# What the task asks:
Please restate word for word each line from the one containing "The image size is (1366, 625)." to the last line of the records below, and drop the pictures.

------ Source material

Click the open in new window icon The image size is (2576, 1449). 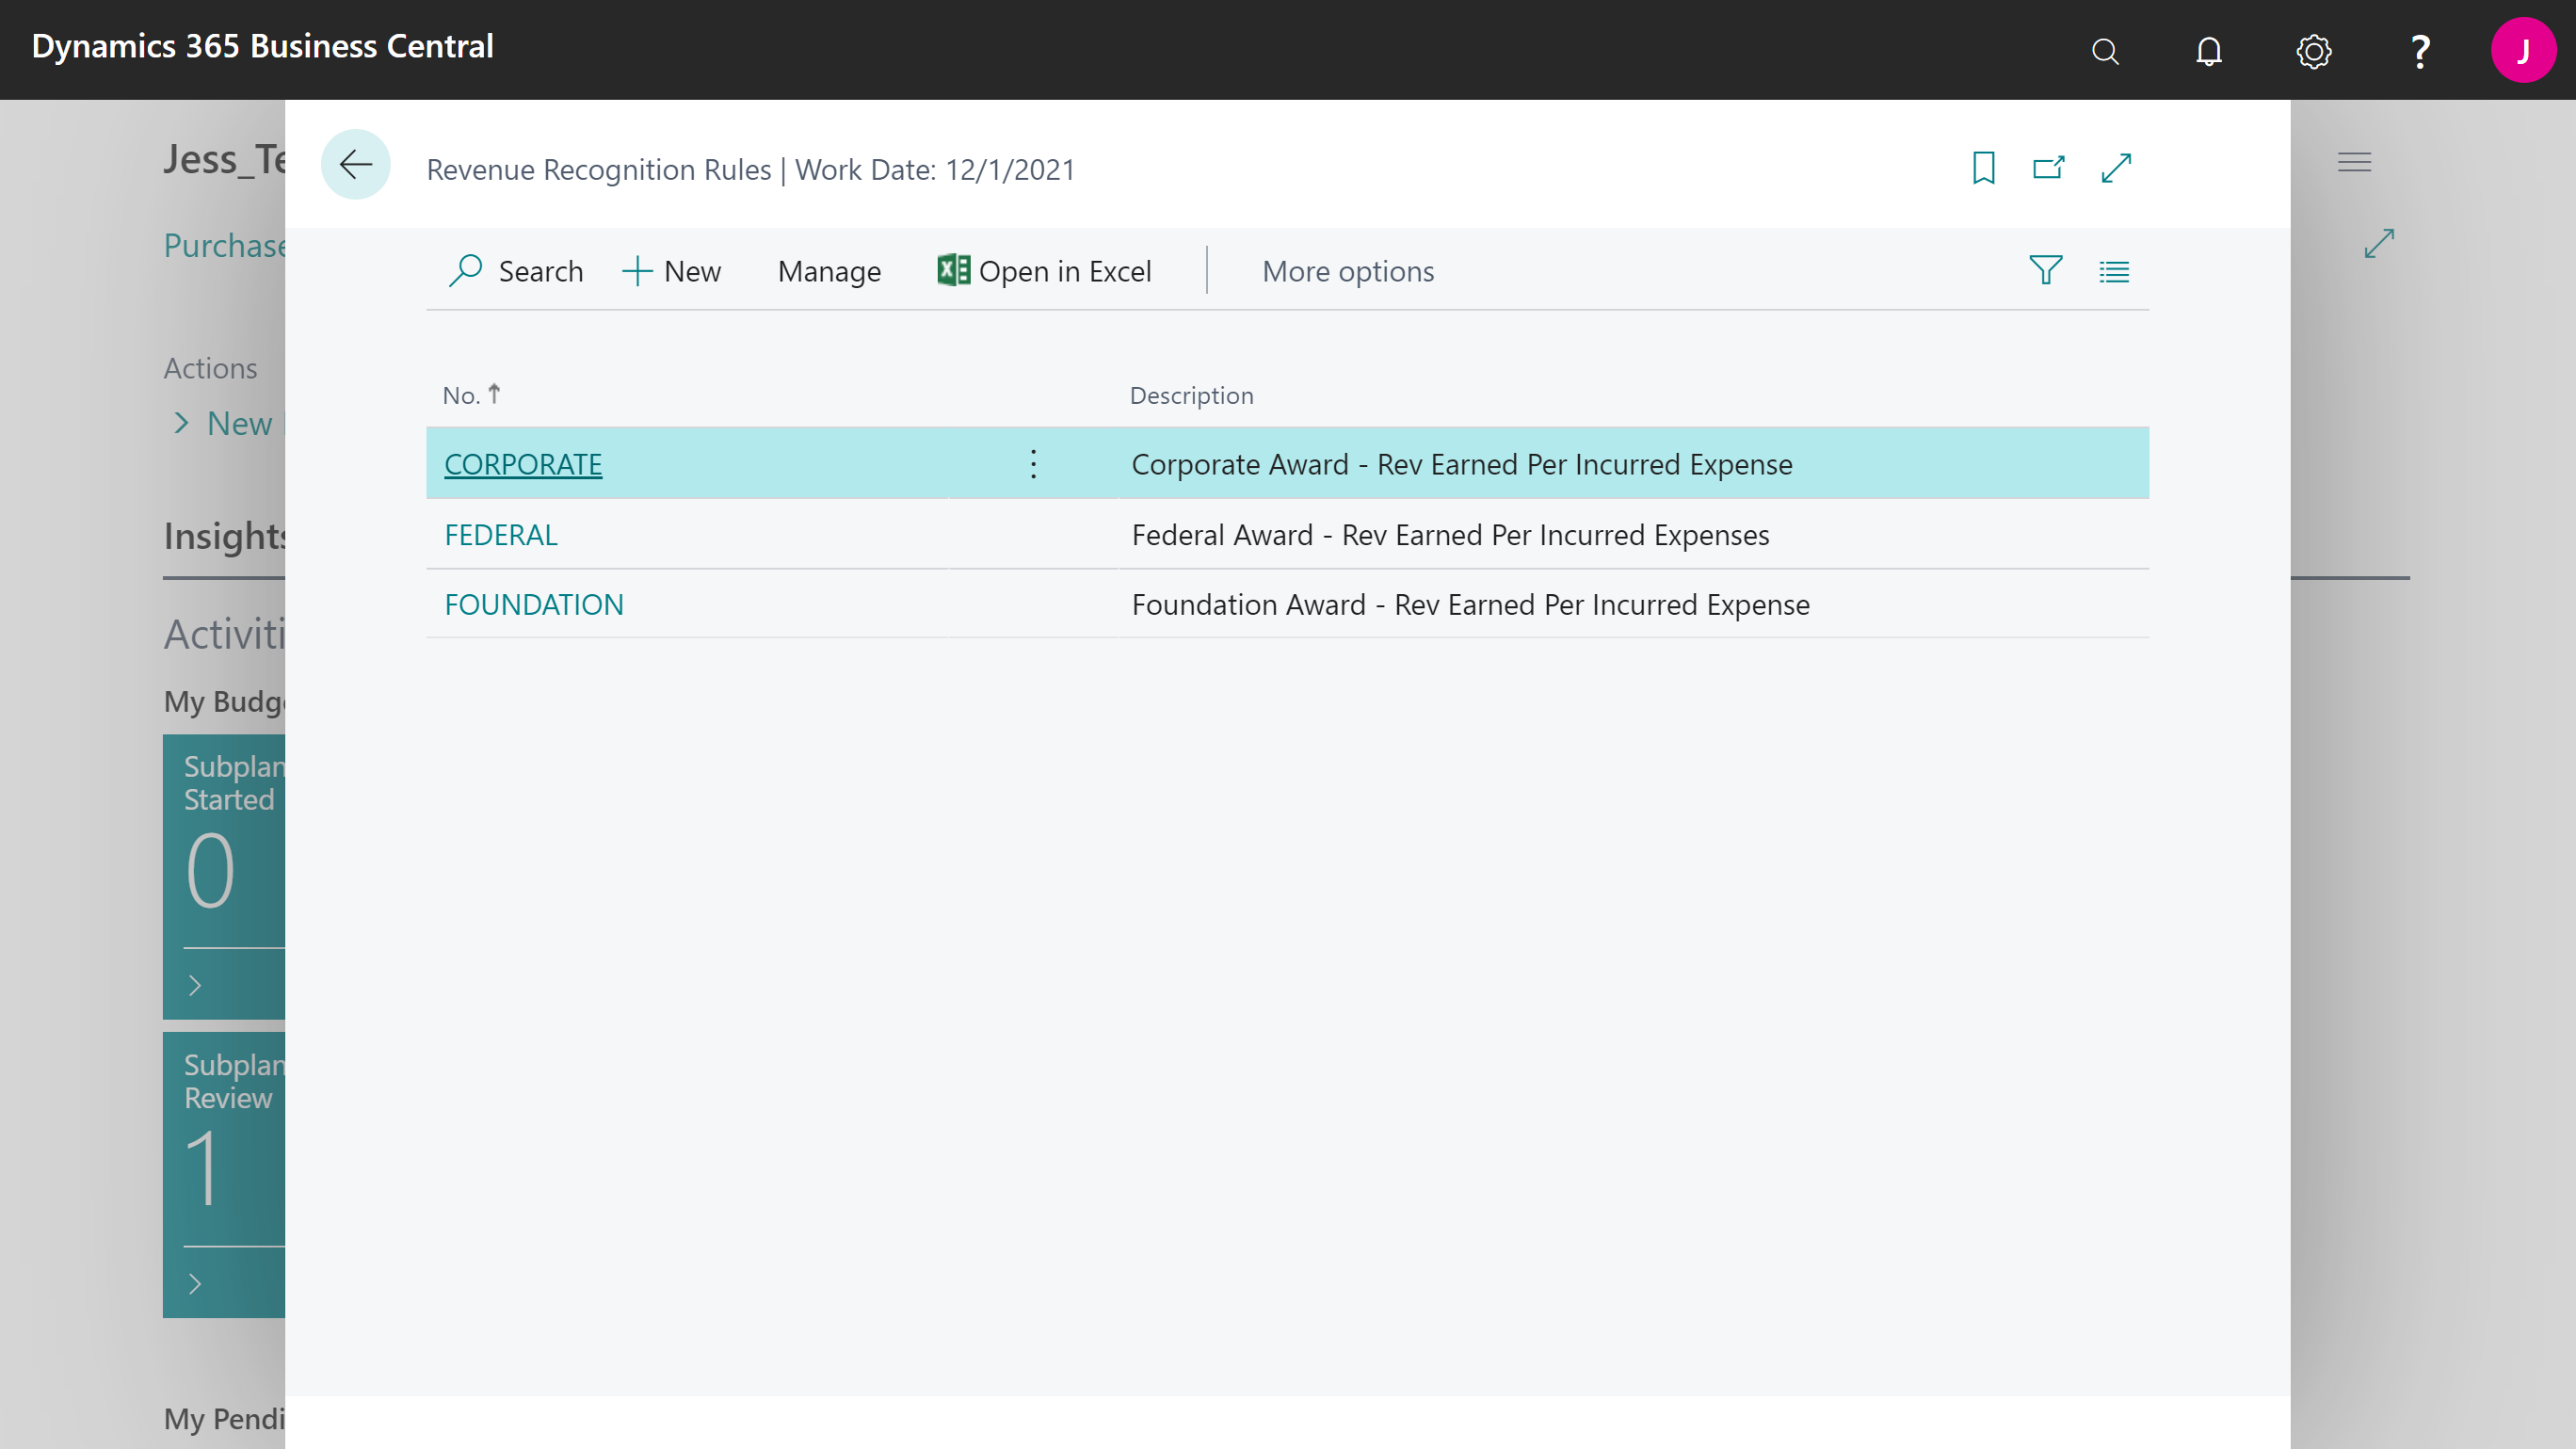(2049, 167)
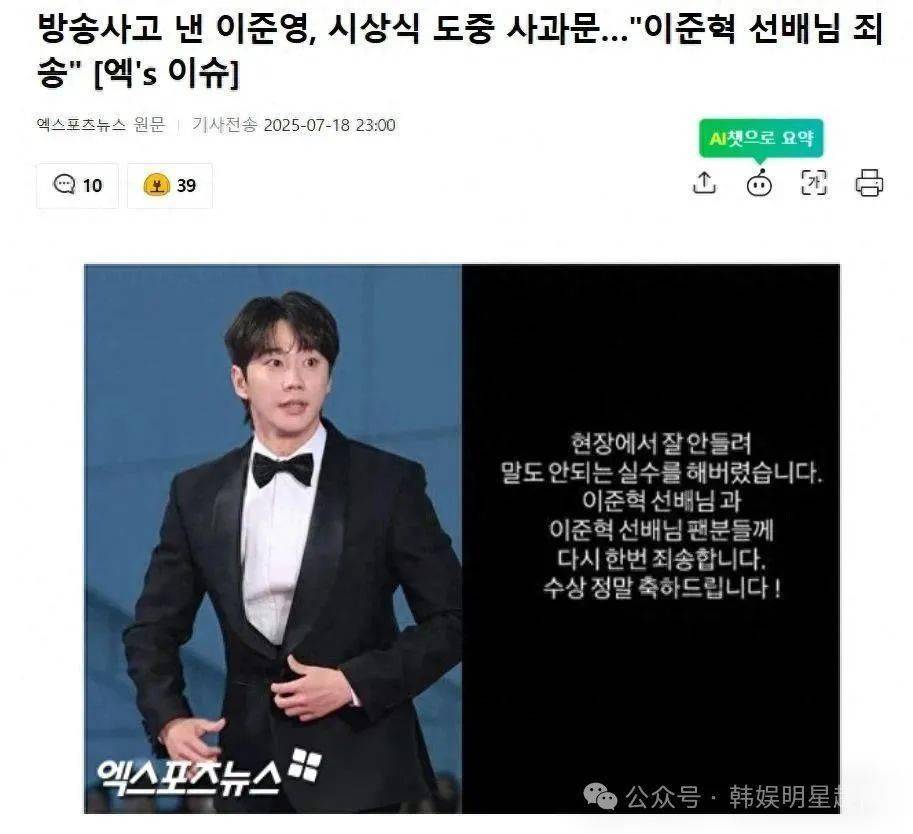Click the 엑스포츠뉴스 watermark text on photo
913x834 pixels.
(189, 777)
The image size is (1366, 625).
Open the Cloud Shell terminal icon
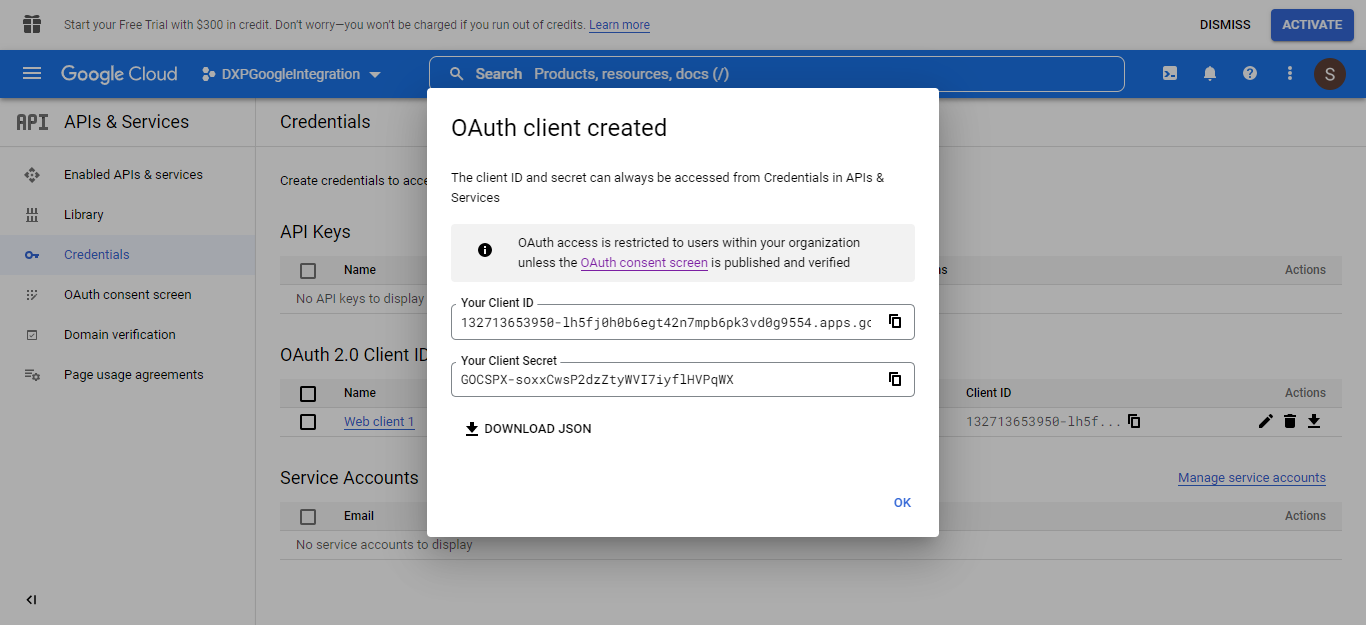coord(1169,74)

------------

# Task answer:
The image size is (1366, 625).
Open the Cloud Shell terminal icon
coord(1169,74)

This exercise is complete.